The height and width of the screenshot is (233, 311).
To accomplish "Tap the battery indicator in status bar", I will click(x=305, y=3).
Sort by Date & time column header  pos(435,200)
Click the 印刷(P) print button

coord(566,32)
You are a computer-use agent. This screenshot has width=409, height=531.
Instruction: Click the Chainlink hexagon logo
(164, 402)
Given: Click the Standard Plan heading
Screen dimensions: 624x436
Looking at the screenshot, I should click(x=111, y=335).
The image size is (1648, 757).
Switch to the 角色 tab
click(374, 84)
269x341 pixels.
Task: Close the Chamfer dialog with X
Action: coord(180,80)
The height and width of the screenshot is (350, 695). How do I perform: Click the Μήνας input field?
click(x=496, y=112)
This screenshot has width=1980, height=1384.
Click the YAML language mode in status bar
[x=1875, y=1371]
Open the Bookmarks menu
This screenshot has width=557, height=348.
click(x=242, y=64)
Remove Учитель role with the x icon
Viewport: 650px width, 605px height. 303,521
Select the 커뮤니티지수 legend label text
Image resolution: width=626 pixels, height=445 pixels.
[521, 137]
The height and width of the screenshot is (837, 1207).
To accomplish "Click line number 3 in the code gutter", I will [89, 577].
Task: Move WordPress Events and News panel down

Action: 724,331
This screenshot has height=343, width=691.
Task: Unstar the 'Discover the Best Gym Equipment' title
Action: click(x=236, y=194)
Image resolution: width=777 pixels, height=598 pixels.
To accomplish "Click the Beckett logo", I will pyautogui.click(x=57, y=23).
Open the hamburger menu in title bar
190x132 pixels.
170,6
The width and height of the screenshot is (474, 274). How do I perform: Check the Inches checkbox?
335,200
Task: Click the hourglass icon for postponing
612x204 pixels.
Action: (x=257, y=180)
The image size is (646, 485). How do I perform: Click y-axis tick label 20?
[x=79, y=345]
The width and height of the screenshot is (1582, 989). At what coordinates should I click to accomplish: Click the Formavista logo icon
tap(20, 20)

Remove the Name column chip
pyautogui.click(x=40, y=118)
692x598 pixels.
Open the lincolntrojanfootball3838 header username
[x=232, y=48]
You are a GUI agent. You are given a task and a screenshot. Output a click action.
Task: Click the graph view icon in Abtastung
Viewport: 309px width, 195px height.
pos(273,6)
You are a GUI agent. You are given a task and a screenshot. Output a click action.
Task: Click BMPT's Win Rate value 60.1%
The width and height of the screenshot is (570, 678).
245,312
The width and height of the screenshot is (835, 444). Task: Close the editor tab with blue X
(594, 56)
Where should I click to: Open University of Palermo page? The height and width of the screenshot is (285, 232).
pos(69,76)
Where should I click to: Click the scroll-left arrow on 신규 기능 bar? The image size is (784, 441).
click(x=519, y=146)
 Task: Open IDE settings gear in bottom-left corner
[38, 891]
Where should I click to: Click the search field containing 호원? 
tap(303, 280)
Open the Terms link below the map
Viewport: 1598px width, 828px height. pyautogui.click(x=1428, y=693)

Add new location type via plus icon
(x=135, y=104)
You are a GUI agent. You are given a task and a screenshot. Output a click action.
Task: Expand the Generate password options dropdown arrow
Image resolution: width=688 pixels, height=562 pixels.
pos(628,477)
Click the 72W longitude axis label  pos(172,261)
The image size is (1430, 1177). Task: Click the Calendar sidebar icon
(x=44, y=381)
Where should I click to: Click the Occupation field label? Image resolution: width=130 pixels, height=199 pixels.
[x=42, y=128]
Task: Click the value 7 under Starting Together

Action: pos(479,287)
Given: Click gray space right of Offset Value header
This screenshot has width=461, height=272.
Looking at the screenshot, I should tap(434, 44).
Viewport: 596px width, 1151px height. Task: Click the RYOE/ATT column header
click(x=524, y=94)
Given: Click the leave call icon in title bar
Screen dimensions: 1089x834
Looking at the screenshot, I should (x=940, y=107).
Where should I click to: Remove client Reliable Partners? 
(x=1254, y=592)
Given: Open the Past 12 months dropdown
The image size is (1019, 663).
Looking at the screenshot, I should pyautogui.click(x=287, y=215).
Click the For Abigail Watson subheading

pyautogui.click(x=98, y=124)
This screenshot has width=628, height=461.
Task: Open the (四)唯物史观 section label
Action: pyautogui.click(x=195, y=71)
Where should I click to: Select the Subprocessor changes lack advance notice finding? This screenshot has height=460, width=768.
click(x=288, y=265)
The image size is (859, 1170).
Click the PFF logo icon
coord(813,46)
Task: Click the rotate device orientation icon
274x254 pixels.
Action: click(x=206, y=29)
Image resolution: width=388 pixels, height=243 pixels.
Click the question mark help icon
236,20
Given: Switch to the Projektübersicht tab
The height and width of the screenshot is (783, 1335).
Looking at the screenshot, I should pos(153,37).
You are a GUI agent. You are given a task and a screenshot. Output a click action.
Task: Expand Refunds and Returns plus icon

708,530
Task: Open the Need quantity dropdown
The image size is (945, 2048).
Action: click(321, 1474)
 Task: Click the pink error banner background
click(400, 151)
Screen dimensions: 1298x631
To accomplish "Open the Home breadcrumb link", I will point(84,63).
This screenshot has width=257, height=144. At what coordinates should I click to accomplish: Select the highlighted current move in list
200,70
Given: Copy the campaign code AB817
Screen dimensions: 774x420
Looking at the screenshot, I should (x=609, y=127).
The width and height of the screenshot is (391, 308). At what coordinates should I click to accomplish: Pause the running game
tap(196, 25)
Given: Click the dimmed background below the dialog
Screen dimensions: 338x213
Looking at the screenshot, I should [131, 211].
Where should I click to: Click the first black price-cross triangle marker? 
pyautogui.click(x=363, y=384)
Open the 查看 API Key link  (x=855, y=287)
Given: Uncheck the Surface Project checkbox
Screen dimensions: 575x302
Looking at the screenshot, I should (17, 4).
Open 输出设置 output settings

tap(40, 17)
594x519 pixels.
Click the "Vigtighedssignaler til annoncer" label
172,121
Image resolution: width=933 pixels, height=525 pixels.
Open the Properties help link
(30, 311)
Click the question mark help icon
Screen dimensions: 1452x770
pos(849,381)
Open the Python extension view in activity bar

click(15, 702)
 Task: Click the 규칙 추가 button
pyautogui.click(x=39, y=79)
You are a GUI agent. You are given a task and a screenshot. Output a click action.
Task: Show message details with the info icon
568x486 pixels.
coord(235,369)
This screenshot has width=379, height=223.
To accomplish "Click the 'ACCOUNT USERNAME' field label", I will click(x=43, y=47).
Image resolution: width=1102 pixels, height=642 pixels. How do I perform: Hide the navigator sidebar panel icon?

__________________________________________________

Task brief
Can you switch every "Image resolution" in the items above to "Screen resolution" and give them again with nothing else changed?

Reply
The height and width of the screenshot is (233, 311).
To accomplish "Tap the battery indicator in status bar", I will click(x=305, y=3).
Sort by Date & time column header  pos(435,200)
Click the 印刷(P) print button

coord(566,32)
You are a computer-use agent. This screenshot has width=409, height=531.
Instruction: Click the Chainlink hexagon logo
(164, 402)
Given: Click the Standard Plan heading
Screen dimensions: 624x436
Looking at the screenshot, I should click(x=111, y=335).
The image size is (1648, 757).
Switch to the 角色 tab
click(374, 84)
269x341 pixels.
Task: Close the Chamfer dialog with X
Action: coord(180,80)
The height and width of the screenshot is (350, 695). How do I perform: Click the Μήνας input field?
click(x=496, y=112)
This screenshot has width=1980, height=1384.
Click the YAML language mode in status bar
[x=1875, y=1371]
Open the Bookmarks menu
This screenshot has width=557, height=348.
click(x=242, y=64)
Remove Учитель role with the x icon
Viewport: 650px width, 605px height. 303,521
Select the 커뮤니티지수 legend label text
Screen resolution: width=626 pixels, height=445 pixels.
[521, 137]
The height and width of the screenshot is (837, 1207).
To accomplish "Click line number 3 in the code gutter", I will [89, 577].
Task: Move WordPress Events and News panel down

Action: 724,331
This screenshot has height=343, width=691.
Task: Unstar the 'Discover the Best Gym Equipment' title
Action: click(x=236, y=194)
Screen resolution: width=777 pixels, height=598 pixels.
To accomplish "Click the Beckett logo", I will pyautogui.click(x=57, y=23).
Open the hamburger menu in title bar
190x132 pixels.
170,6
The width and height of the screenshot is (474, 274). How do I perform: Check the Inches checkbox?
335,200
Task: Click the hourglass icon for postponing
612x204 pixels.
Action: (x=257, y=180)
The image size is (646, 485). How do I perform: Click y-axis tick label 20?
[x=79, y=345]
The width and height of the screenshot is (1582, 989). At what coordinates should I click to accomplish: Click the Formavista logo icon
tap(20, 20)

Remove the Name column chip
pyautogui.click(x=40, y=118)
692x598 pixels.
Open the lincolntrojanfootball3838 header username
[x=232, y=48]
You are a GUI agent. You are given a task and a screenshot. Output a click action.
Task: Click the graph view icon in Abtastung
Viewport: 309px width, 195px height.
pos(273,6)
You are a GUI agent. You are given a task and a screenshot. Output a click action.
Task: Click BMPT's Win Rate value 60.1%
The width and height of the screenshot is (570, 678).
245,312
The width and height of the screenshot is (835, 444). Task: Close the editor tab with blue X
(594, 56)
Where should I click to: Open University of Palermo page? The height and width of the screenshot is (285, 232).
pos(69,76)
Where should I click to: Click the scroll-left arrow on 신규 기능 bar? The image size is (784, 441).
click(x=519, y=146)
 Task: Open IDE settings gear in bottom-left corner
[38, 891]
Where should I click to: Click the search field containing 호원? 
tap(303, 280)
Open the Terms link below the map
Viewport: 1598px width, 828px height. pyautogui.click(x=1428, y=693)

Add new location type via plus icon
(x=135, y=104)
You are a GUI agent. You are given a task and a screenshot. Output a click action.
Task: Expand the Generate password options dropdown arrow
Screen resolution: width=688 pixels, height=562 pixels.
pos(628,477)
Click the 72W longitude axis label  pos(172,261)
The image size is (1430, 1177). Task: Click the Calendar sidebar icon
(x=44, y=381)
Where should I click to: Click the Occupation field label? Screen resolution: width=130 pixels, height=199 pixels.
[x=42, y=128]
Task: Click the value 7 under Starting Together

Action: pos(479,287)
Given: Click gray space right of Offset Value header
This screenshot has width=461, height=272.
Looking at the screenshot, I should tap(434, 44).
Viewport: 596px width, 1151px height. Task: Click the RYOE/ATT column header
click(x=524, y=94)
Given: Click the leave call icon in title bar
Screen dimensions: 1089x834
Looking at the screenshot, I should (x=940, y=107).
Where should I click to: Remove client Reliable Partners? 
(x=1254, y=592)
Given: Open the Past 12 months dropdown
The image size is (1019, 663).
Looking at the screenshot, I should pyautogui.click(x=287, y=215).
Click the For Abigail Watson subheading

pyautogui.click(x=98, y=124)
This screenshot has width=628, height=461.
Task: Open the (四)唯物史观 section label
Action: pyautogui.click(x=195, y=71)
Where should I click to: Select the Subprocessor changes lack advance notice finding? This screenshot has height=460, width=768.
click(x=288, y=265)
The image size is (859, 1170).
Click the PFF logo icon
coord(813,46)
Task: Click the rotate device orientation icon
274x254 pixels.
Action: click(x=206, y=29)
Screen resolution: width=388 pixels, height=243 pixels.
Click the question mark help icon
236,20
Given: Switch to the Projektübersicht tab
The height and width of the screenshot is (783, 1335).
Looking at the screenshot, I should pos(153,37).
You are a GUI agent. You are given a task and a screenshot. Output a click action.
Task: Expand Refunds and Returns plus icon

708,530
Task: Open the Need quantity dropdown
The image size is (945, 2048).
Action: click(321, 1474)
 Task: Click the pink error banner background
click(400, 151)
Screen dimensions: 1298x631
To accomplish "Open the Home breadcrumb link", I will point(84,63).
This screenshot has width=257, height=144. At what coordinates should I click to accomplish: Select the highlighted current move in list
200,70
Given: Copy the campaign code AB817
Screen dimensions: 774x420
Looking at the screenshot, I should (x=609, y=127).
The width and height of the screenshot is (391, 308). At what coordinates should I click to accomplish: Pause the running game
tap(196, 25)
Given: Click the dimmed background below the dialog
Screen dimensions: 338x213
Looking at the screenshot, I should [131, 211].
Where should I click to: Click the first black price-cross triangle marker? 
pyautogui.click(x=363, y=384)
Open the 查看 API Key link  (x=855, y=287)
Given: Uncheck the Surface Project checkbox
Screen dimensions: 575x302
Looking at the screenshot, I should (17, 4).
Open 输出设置 output settings

tap(40, 17)
594x519 pixels.
Click the "Vigtighedssignaler til annoncer" label
172,121
Screen resolution: width=933 pixels, height=525 pixels.
Open the Properties help link
(30, 311)
Click the question mark help icon
Screen dimensions: 1452x770
pos(849,381)
Open the Python extension view in activity bar

click(15, 702)
 Task: Click the 규칙 추가 button
pyautogui.click(x=39, y=79)
You are a GUI agent. You are given a task and a screenshot. Output a click action.
Task: Show message details with the info icon
568x486 pixels.
coord(235,369)
This screenshot has width=379, height=223.
To accomplish "Click the 'ACCOUNT USERNAME' field label", I will click(x=43, y=47).
Screen resolution: width=1102 pixels, height=642 pixels. How do I perform: Hide the navigator sidebar panel icon?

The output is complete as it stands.